▶ [Task]
When you reach the line containing "Click the Azure Devops Repos icon" in the entries below, begin reproducing lines exactly, and stop once the line containing "Open zhenyashenya username link" is done.

-- Data listing follows --

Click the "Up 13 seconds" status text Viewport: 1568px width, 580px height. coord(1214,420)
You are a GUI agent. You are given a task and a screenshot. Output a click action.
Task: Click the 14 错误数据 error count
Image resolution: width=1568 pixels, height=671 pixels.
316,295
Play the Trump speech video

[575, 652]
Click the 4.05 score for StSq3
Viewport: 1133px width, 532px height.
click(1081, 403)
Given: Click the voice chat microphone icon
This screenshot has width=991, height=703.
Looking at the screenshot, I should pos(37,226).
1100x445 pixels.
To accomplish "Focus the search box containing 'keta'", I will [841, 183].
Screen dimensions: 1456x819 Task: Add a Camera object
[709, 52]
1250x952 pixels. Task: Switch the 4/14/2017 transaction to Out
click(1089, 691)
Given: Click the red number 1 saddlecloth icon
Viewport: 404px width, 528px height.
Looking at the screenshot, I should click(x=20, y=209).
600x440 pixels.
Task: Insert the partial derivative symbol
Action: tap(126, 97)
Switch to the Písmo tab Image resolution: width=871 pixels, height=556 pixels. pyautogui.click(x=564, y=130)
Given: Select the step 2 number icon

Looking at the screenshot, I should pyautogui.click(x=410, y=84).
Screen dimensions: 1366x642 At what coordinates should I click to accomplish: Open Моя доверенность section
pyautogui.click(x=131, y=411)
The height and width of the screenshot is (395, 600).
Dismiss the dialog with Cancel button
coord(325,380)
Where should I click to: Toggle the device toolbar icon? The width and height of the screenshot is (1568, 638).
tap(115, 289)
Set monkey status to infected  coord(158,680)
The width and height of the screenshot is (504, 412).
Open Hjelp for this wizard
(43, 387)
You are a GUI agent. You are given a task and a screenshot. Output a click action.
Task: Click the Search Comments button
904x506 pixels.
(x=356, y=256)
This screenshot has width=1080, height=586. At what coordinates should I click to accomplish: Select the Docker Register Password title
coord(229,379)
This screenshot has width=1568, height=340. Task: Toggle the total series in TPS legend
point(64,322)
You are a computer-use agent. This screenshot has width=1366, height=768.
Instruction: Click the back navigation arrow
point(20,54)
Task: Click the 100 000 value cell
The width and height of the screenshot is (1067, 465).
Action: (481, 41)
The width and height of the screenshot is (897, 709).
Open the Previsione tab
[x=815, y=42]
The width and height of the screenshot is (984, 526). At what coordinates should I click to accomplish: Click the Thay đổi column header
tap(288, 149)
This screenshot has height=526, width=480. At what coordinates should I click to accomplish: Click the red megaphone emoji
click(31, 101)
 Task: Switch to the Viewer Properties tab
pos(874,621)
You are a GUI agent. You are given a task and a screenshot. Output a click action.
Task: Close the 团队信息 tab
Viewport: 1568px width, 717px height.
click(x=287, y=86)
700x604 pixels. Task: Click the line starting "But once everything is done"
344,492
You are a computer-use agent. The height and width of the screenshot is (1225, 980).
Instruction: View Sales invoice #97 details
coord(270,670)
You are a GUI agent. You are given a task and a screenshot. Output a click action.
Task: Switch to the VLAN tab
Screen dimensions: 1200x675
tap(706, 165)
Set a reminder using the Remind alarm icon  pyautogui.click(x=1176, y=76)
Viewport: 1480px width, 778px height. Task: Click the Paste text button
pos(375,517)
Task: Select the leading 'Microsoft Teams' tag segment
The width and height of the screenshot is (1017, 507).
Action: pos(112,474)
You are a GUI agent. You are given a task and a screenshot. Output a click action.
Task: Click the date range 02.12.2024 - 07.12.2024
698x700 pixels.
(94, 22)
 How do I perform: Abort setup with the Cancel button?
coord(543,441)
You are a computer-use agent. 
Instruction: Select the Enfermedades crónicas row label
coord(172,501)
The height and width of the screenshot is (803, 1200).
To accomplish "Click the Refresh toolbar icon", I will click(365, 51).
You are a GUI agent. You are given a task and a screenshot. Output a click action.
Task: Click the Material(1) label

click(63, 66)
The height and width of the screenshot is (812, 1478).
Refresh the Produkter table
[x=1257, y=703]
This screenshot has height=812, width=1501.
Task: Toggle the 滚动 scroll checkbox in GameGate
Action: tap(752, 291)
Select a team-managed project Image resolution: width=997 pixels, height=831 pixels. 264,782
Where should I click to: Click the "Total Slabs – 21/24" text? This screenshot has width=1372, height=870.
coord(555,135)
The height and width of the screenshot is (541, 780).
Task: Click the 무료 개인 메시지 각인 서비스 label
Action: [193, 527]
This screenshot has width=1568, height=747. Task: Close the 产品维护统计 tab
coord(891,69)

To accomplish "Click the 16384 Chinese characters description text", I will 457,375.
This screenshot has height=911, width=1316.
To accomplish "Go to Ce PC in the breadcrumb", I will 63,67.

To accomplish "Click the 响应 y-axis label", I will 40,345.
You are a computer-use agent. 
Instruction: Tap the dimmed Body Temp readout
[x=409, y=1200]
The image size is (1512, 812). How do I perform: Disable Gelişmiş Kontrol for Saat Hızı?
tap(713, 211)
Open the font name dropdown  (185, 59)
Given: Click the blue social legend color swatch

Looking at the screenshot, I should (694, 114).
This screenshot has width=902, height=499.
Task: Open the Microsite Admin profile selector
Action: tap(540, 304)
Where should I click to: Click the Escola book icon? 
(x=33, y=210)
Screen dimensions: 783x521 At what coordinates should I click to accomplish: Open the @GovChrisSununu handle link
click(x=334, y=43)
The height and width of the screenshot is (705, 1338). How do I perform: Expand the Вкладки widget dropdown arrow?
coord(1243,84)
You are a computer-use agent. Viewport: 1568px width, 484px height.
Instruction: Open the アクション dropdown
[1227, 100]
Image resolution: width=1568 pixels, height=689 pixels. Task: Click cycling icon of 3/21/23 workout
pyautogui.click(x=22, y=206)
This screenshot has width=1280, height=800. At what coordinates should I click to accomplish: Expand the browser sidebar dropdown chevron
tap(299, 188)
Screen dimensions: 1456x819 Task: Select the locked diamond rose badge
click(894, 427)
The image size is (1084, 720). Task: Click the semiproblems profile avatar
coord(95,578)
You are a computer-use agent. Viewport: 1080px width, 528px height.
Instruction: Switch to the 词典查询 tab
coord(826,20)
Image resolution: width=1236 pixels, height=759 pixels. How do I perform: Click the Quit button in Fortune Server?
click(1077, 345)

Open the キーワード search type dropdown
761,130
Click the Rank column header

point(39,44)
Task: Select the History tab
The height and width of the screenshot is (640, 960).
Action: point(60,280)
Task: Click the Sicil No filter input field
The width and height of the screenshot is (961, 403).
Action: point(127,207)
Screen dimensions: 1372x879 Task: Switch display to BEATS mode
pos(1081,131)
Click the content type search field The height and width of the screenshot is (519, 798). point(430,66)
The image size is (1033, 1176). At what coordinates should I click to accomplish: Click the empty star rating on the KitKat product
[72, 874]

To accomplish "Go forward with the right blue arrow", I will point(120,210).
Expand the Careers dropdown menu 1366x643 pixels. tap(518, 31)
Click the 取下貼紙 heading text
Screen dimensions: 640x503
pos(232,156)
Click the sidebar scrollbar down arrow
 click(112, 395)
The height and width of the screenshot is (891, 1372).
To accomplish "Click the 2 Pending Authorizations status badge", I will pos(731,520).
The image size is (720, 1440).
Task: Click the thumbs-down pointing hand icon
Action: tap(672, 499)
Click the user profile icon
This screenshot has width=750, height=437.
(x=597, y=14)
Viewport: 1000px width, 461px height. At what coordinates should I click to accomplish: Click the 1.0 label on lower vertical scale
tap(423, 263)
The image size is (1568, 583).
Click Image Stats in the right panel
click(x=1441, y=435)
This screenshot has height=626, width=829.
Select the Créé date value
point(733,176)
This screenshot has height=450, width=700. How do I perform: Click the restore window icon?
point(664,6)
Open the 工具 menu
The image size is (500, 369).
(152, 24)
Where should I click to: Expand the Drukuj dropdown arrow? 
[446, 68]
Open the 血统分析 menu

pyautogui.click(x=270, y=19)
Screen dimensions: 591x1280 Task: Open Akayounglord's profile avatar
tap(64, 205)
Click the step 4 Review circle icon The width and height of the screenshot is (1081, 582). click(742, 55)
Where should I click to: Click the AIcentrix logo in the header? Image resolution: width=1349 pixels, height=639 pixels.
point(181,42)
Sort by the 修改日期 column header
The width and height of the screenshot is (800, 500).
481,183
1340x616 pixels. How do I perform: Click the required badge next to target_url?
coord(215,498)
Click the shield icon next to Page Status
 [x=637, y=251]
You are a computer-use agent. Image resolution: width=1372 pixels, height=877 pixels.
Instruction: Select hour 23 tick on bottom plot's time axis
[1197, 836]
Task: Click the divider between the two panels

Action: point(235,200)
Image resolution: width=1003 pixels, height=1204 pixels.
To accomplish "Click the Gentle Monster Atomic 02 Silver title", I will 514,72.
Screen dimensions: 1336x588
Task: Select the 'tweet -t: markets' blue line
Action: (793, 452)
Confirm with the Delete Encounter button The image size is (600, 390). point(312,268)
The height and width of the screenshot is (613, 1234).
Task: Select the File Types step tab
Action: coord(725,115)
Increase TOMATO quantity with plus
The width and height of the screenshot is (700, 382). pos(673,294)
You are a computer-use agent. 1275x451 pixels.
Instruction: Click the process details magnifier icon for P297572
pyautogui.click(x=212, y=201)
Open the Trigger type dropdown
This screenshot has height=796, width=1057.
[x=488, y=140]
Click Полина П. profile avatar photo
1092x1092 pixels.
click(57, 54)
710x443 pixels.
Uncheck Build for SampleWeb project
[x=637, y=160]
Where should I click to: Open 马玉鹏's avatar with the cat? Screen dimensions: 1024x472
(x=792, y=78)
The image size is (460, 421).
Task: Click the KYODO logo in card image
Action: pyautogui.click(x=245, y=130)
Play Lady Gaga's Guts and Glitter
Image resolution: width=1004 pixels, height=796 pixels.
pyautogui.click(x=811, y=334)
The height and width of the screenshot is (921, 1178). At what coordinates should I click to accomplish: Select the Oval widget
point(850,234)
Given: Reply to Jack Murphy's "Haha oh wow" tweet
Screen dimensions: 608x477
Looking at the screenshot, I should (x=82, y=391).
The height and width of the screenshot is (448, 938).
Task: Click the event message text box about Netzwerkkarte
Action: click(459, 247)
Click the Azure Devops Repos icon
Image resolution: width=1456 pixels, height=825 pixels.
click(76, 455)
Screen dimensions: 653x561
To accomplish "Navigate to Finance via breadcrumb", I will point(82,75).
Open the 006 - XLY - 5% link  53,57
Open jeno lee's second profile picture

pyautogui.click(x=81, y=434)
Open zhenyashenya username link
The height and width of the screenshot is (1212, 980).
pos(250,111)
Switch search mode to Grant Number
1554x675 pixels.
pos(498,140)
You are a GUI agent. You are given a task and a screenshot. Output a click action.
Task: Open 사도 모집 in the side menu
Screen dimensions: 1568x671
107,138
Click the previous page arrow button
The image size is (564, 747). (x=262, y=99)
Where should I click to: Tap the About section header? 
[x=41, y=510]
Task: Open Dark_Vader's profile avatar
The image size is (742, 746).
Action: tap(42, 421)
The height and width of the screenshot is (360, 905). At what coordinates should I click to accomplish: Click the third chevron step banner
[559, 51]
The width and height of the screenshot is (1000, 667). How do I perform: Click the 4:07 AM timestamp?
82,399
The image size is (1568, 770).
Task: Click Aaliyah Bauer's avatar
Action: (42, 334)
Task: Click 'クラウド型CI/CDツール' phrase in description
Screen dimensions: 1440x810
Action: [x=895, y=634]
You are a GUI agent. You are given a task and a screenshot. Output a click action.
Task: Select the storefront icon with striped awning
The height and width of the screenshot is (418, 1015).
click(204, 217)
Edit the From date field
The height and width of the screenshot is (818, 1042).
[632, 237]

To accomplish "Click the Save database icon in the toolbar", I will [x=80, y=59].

-- Data listing concluded --

▶ [Task output]
Click the Azure Devops Repos icon
Image resolution: width=1456 pixels, height=825 pixels.
click(76, 455)
Screen dimensions: 653x561
To accomplish "Navigate to Finance via breadcrumb", I will point(82,75).
Open the 006 - XLY - 5% link  53,57
Open jeno lee's second profile picture

pyautogui.click(x=81, y=434)
Open zhenyashenya username link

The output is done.